* _What the task requires_: Every entry here needs to be repeated exactly.

[Stored data]

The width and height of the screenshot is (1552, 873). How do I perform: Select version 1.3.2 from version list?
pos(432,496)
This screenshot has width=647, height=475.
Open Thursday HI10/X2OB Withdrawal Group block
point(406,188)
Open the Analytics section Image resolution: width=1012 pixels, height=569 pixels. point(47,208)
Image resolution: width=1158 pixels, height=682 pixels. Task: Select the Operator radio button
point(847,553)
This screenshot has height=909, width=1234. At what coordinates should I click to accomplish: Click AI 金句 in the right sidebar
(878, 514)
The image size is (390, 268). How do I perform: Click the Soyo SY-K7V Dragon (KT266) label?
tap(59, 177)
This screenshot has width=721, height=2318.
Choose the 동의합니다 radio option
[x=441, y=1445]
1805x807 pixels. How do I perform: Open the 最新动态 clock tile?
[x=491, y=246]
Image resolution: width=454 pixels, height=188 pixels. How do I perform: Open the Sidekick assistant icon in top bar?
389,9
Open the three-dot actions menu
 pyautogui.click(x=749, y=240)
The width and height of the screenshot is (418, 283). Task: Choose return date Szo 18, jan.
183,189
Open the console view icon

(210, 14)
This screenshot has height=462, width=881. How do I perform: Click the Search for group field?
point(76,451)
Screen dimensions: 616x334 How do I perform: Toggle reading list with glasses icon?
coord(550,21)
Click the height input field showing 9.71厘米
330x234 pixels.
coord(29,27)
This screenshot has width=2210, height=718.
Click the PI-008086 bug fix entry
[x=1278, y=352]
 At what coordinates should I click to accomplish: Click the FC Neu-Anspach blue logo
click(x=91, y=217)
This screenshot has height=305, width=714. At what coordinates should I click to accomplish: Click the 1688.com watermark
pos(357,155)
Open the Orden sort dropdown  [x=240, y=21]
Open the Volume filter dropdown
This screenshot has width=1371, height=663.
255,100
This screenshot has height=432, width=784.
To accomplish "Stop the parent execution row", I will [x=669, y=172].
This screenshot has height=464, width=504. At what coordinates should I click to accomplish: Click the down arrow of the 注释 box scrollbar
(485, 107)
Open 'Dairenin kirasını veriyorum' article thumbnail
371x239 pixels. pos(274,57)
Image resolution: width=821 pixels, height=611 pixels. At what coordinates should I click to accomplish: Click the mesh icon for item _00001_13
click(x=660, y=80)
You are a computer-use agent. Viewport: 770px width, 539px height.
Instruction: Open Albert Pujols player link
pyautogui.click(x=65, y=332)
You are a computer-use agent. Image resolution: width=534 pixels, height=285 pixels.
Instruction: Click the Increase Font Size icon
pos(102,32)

* _Finished exercise_:
The width and height of the screenshot is (1552, 873). How do I perform: Select version 1.3.2 from version list?
pos(432,496)
This screenshot has width=647, height=475.
Open Thursday HI10/X2OB Withdrawal Group block
point(406,188)
Open the Analytics section Image resolution: width=1012 pixels, height=569 pixels. point(47,208)
Image resolution: width=1158 pixels, height=682 pixels. Task: Select the Operator radio button
point(847,553)
This screenshot has height=909, width=1234. At what coordinates should I click to accomplish: Click AI 金句 in the right sidebar
(878, 514)
The image size is (390, 268). How do I perform: Click the Soyo SY-K7V Dragon (KT266) label?
tap(59, 177)
This screenshot has width=721, height=2318.
Choose the 동의합니다 radio option
[x=441, y=1445]
1805x807 pixels. How do I perform: Open the 最新动态 clock tile?
[x=491, y=246]
Image resolution: width=454 pixels, height=188 pixels. How do I perform: Open the Sidekick assistant icon in top bar?
389,9
Open the three-dot actions menu
 pyautogui.click(x=749, y=240)
The width and height of the screenshot is (418, 283). Task: Choose return date Szo 18, jan.
183,189
Open the console view icon

(210, 14)
This screenshot has height=462, width=881. How do I perform: Click the Search for group field?
point(76,451)
Screen dimensions: 616x334 How do I perform: Toggle reading list with glasses icon?
coord(550,21)
Click the height input field showing 9.71厘米
330x234 pixels.
coord(29,27)
This screenshot has width=2210, height=718.
Click the PI-008086 bug fix entry
[x=1278, y=352]
 At what coordinates should I click to accomplish: Click the FC Neu-Anspach blue logo
click(x=91, y=217)
This screenshot has height=305, width=714. At what coordinates should I click to accomplish: Click the 1688.com watermark
pos(357,155)
Open the Orden sort dropdown  [x=240, y=21]
Open the Volume filter dropdown
This screenshot has width=1371, height=663.
255,100
This screenshot has height=432, width=784.
To accomplish "Stop the parent execution row", I will [x=669, y=172].
This screenshot has height=464, width=504. At what coordinates should I click to accomplish: Click the down arrow of the 注释 box scrollbar
(485, 107)
Open 'Dairenin kirasını veriyorum' article thumbnail
371x239 pixels. pos(274,57)
Image resolution: width=821 pixels, height=611 pixels. At what coordinates should I click to accomplish: Click the mesh icon for item _00001_13
click(x=660, y=80)
You are a computer-use agent. Viewport: 770px width, 539px height.
Instruction: Open Albert Pujols player link
pyautogui.click(x=65, y=332)
You are a computer-use agent. Image resolution: width=534 pixels, height=285 pixels.
Instruction: Click the Increase Font Size icon
pos(102,32)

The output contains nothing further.